4. Remembering that “Fat” and “Skinny” are neither insults nor compliments
For so long, I was afraid to attempt recovery because I was terrified of getting fat again due to my history with childhood obesity. I had internalized the false and detrimental idea that “skinny” is the highest compliment one could receive. Conversely, I internalized the equally untrue and detrimental idea that “fat” is an insult. I now understand that “fat” and “skinny” are nothing more than physical observations—there is no value of personal worth attached to them. Once I was able to stop fearing fatness, I was able to (for the most part) stop putting thinness on a pedestal.
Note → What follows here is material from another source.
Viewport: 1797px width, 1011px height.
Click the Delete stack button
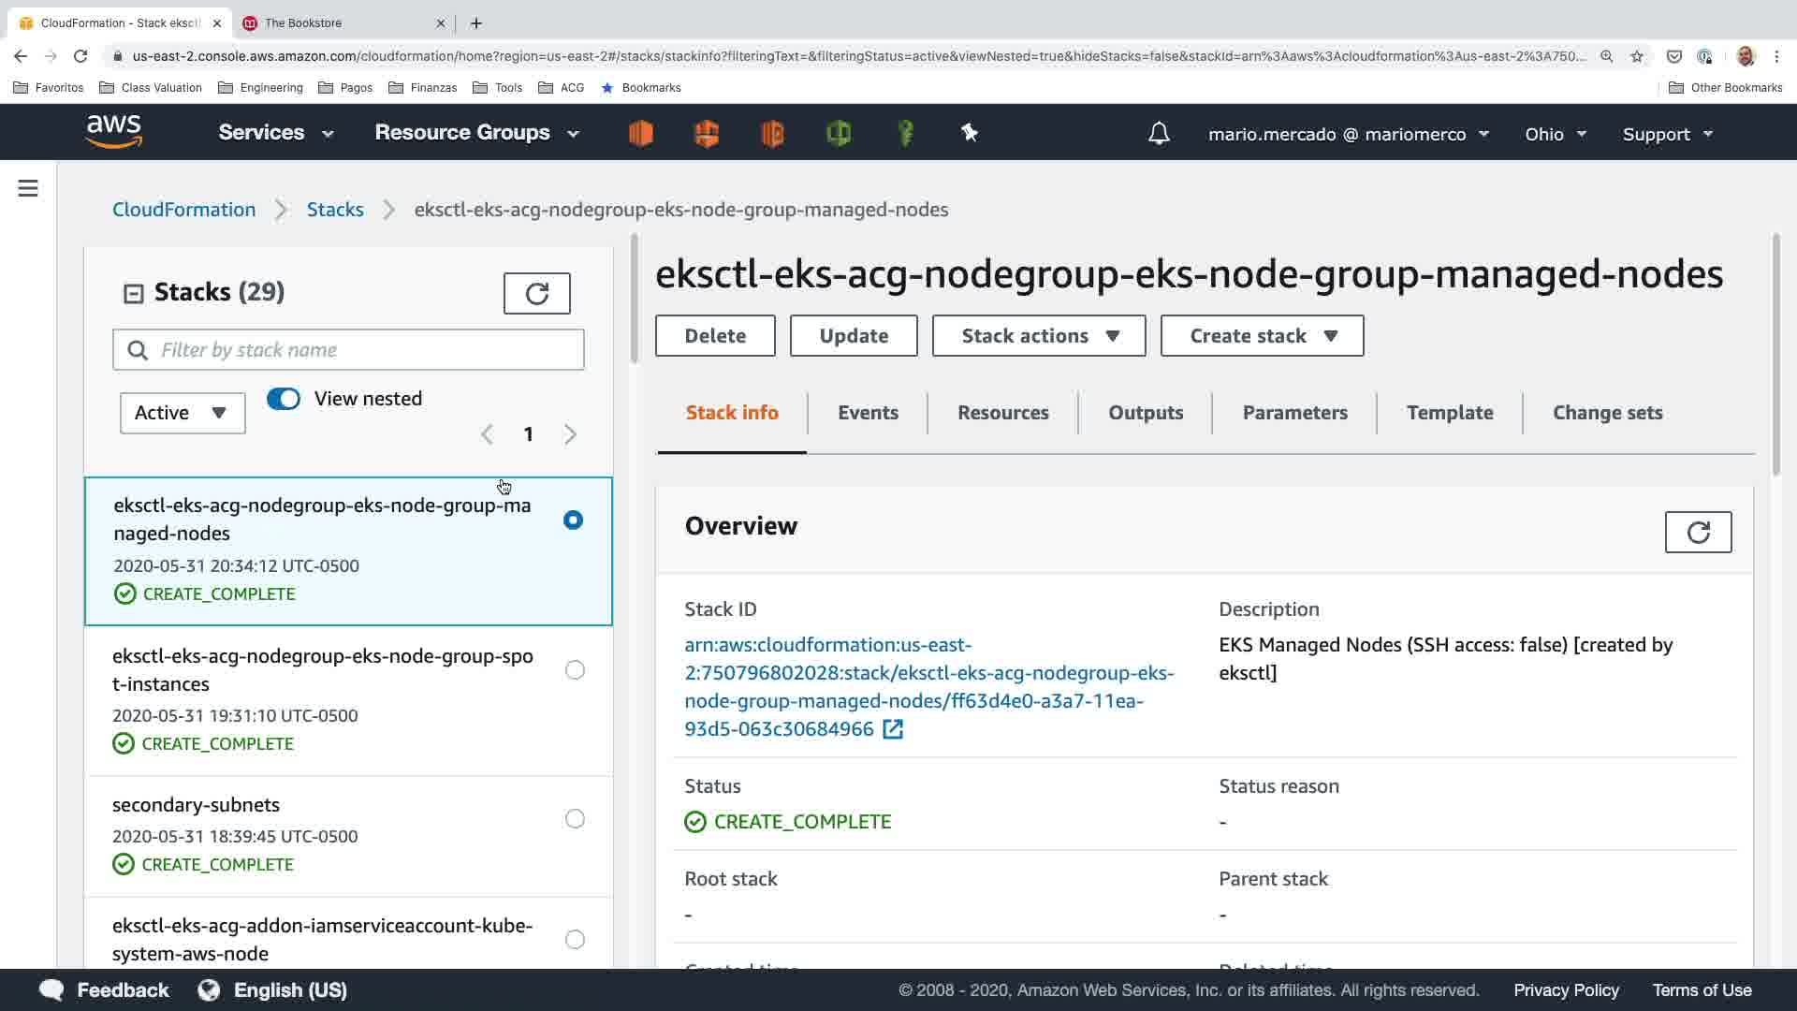(x=715, y=336)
5. Picturing myself as a child
When I asked my mentor for help with navigating the angry, belittling voice that had set up camp in my skull, she invited me to picture myself as a child. “Think of yourself in elementary school. Think of what your favorite color or your favorite book was. Think of what holiday you were most excited for. Think of what brought you joy,” she instructed. I thought of the little girl I used to be, dressed head-to-toe in neon lime green, cupping the air with her hands in the backyard after dark, trying to catch a firefly. In my recovery, it is helpful to think of this little girl; how she still lives in an era inside of me. When I am tempted to go back to my old bad habits, I think of the life this precious little girl deserves to live. I try to understand that her and I are the same person. Doing so makes it easier for me to treat my current self with the same softness that I am willing to treat my younger self with.